A Presidência da República sancionou, na última sexta-feira (4), a Lei 15.498, que atualiza os valores das custas judiciais na Justiça Federal e no Superior Tribunal de Justiça (STJ) e cria fundos para financiar e modernizar o sistema judicial. O texto, no entanto, recebeu quatro vetos presidenciais, que atingem ao todo 17 dispositivos.
A norma teve origem no Projeto de Lei 429/2024, apresentado pelo STJ em 2013. A proposta foi aprovada com alterações pela Câmara dos Deputados em dezembro de 2024 e encaminhada ao Senado. No Senado, o projeto foi aprovado em agosto, com relatório do senador Eduardo Gomes (PL-TO), e depois voltou à Câmara, onde recebeu a aprovação final.
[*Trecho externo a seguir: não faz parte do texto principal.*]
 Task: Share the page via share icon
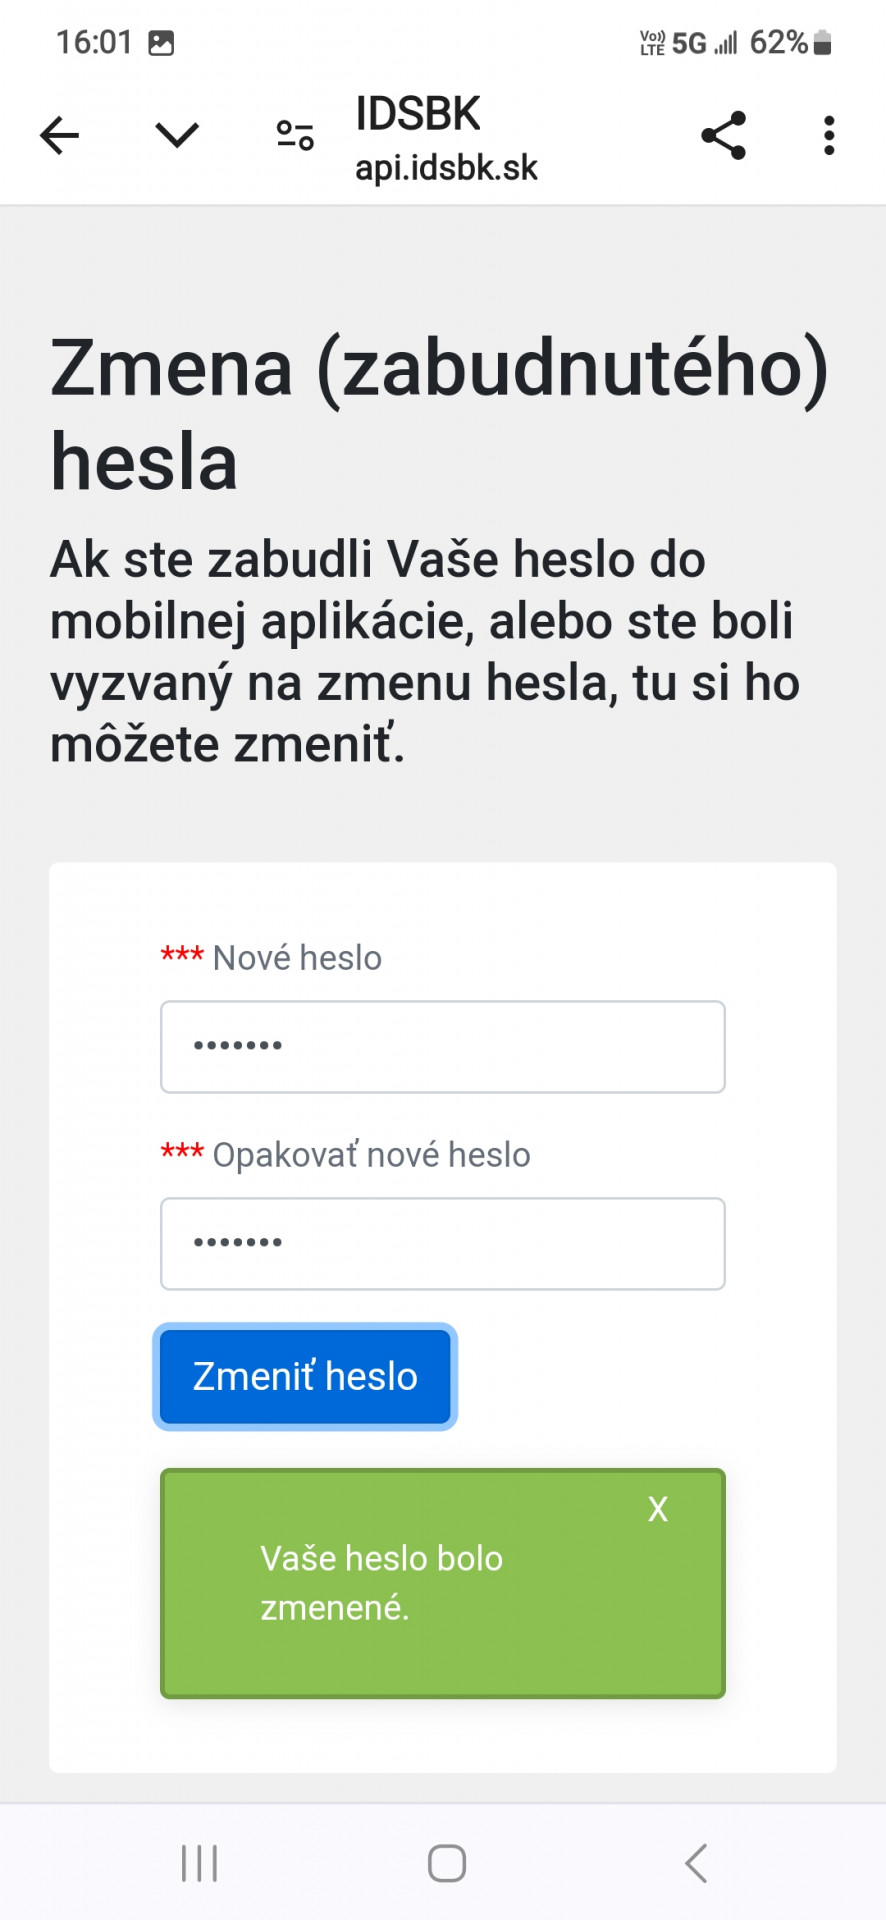tap(723, 135)
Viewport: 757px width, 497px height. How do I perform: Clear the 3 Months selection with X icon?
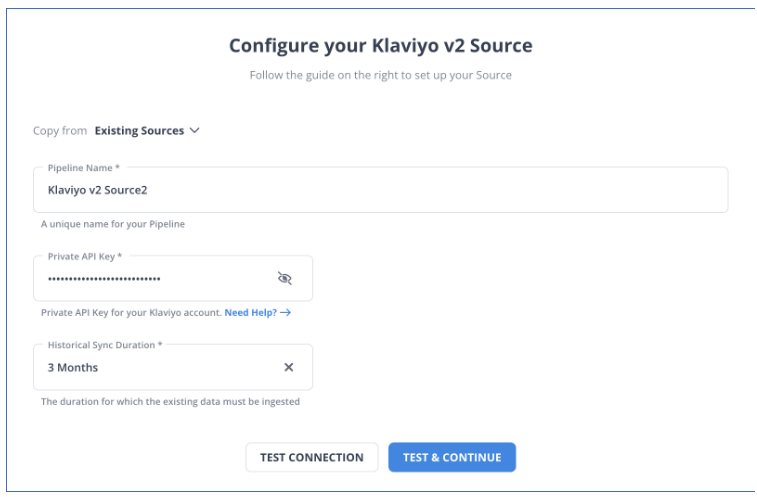[x=289, y=368]
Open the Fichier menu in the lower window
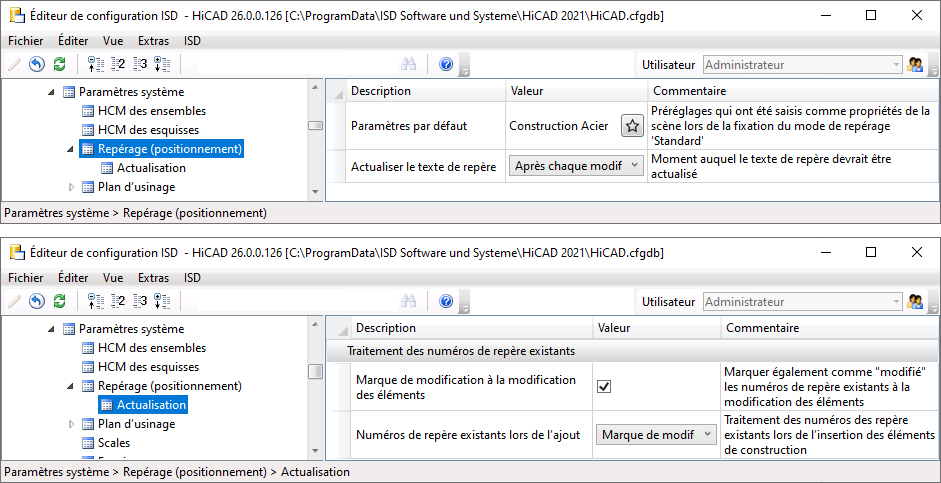The width and height of the screenshot is (941, 483). [25, 278]
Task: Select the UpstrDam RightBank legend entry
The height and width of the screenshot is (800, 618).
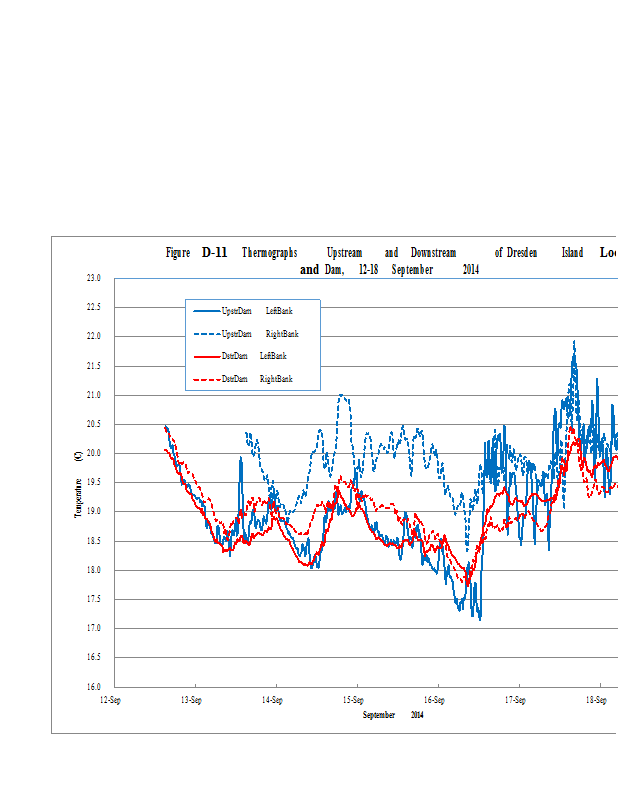Action: click(x=259, y=333)
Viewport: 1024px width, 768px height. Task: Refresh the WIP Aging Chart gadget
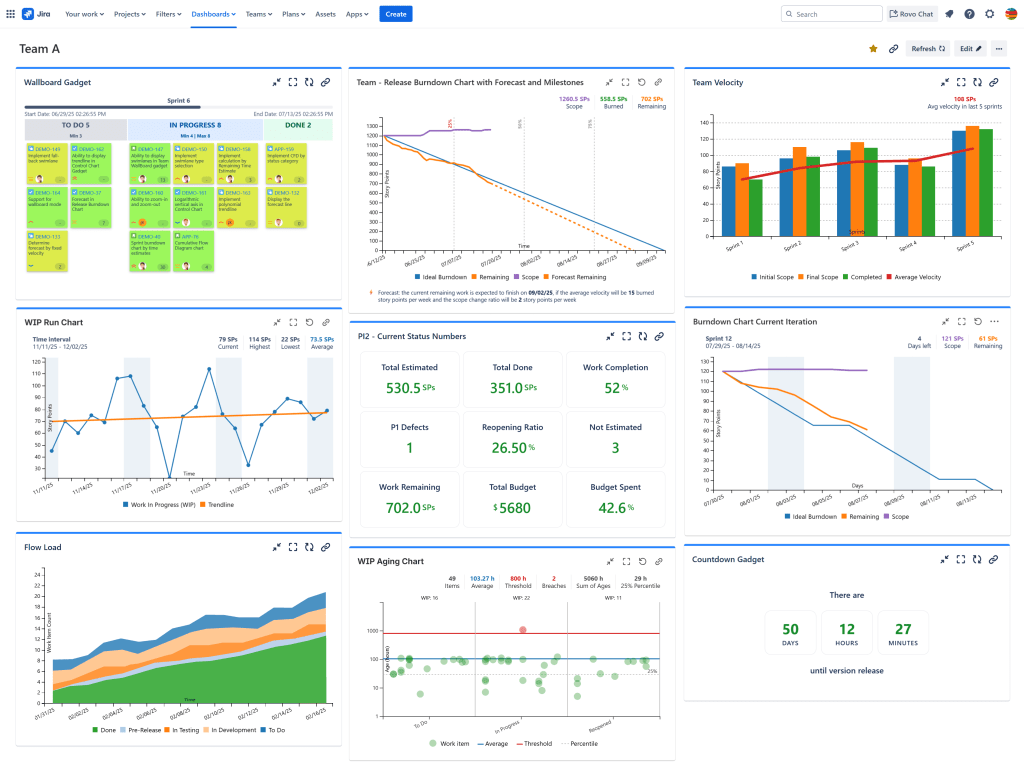click(642, 561)
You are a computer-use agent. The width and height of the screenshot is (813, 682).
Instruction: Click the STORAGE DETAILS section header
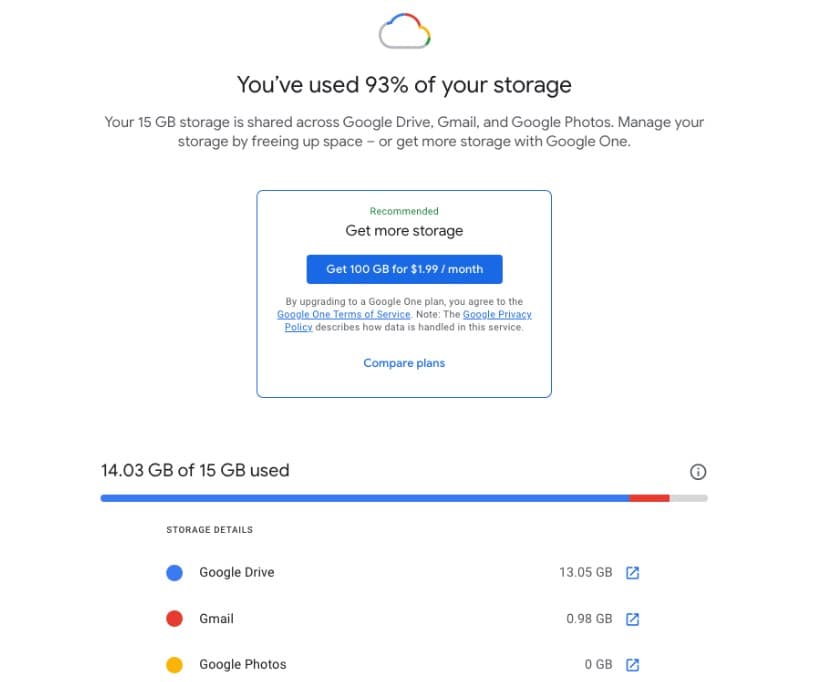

A nova lei estabelece que os valores das custas cobradas em processos da Justiça Federal e do STJ poderão ser corrigidos anualmente pelo Índice Nacional de Preços ao Consumidor Amplo (IPCA), respeitado o intervalo mínimo de um ano. As novas tabelas de custas da Justiça Federal entram em vigor em 1º de janeiro de 2027. Na mesma data, os valores das custas do STJ serão fixados pela Corte Especial do tribunal, como regra geral, em percentuais entre 2% e 4% do valor atualizado da causa.
A norma também trata da gratuidade. Quem ganha até a faixa de isenção máxima do Imposto de Renda, atualmente R$ 5 mil por mês, é presumido incapaz de pagar as custas, embora essa presunção possa ser contestada. Acima desse valor, o juiz pode conceder a gratuidade caso a caso.
A Lei 15.498 cria o Fundo Especial da Justiça Federal (Fejufe) e o Fundo Especial do Superior Tribunal de Justiça (FESTJ). Entre as receitas do Fejufe estão as custas recolhidas na Justiça Federal de primeiro e segundo graus. O valor arrecadado será distribuído da seguinte forma: 9% para o Fundo de Fortalecimento da Cidadania e Aperfeiçoamento do Ministério Público da União; 6% para o Fundo de Modernização do Conselho Nacional de Justiça; e 5% para o Fundo de Fortalecimento do Acesso à Justiça, Promoção dos Direitos Fundamentais e Estruturação da Defensoria Pública da União.
Entre os vetos, a Presidência retirou dispositivos que definiam diferentes fontes de receita para o Fejufe, como multas aplicadas em processos judiciais e contratos administrativos, rendimentos de depósitos judiciais, receitas com prestação de serviços, alienação de bens e materiais, realização de cursos e eventos e utilização de instalações da Justiça Federal. Segundo a mensagem de veto, a vinculação dessas receitas ao fundo contraria a Lei de Diretrizes Orçamentárias (LDO) de 2026, por não estabelecer prazo de até cinco anos para a vinculação dos recursos.
Também foi vetada a possibilidade de o fundo receber auxílios, subvenções, contribuições e doações de entidades públicas e privadas, nacionais ou estrangeiras. Para o Executivo, além de descumprir a exigência prevista na LDO, a medida poderia comprometer a autonomia funcional da Justiça Federal e a soberania nacional.
Outro veto retirou do Fejufe os valores arrecadados com inscrições em concursos organizados pela Justiça Federal. O governo argumentou que essas taxas são destinadas ao custeio dos próprios concursos e não foram criadas para arrecadação.
Por fim, o Executivo vetou o dispositivo que previa a entrada em vigor imediata de parte da lei. Segundo a mensagem presidencial, é necessário tempo para a estruturação do Fejufe e do FESTJ e para a adaptação dos órgãos e dos usuários da Justiça às novas regras. Com isso, passa a valer a regra geral de vigência prevista na legislação.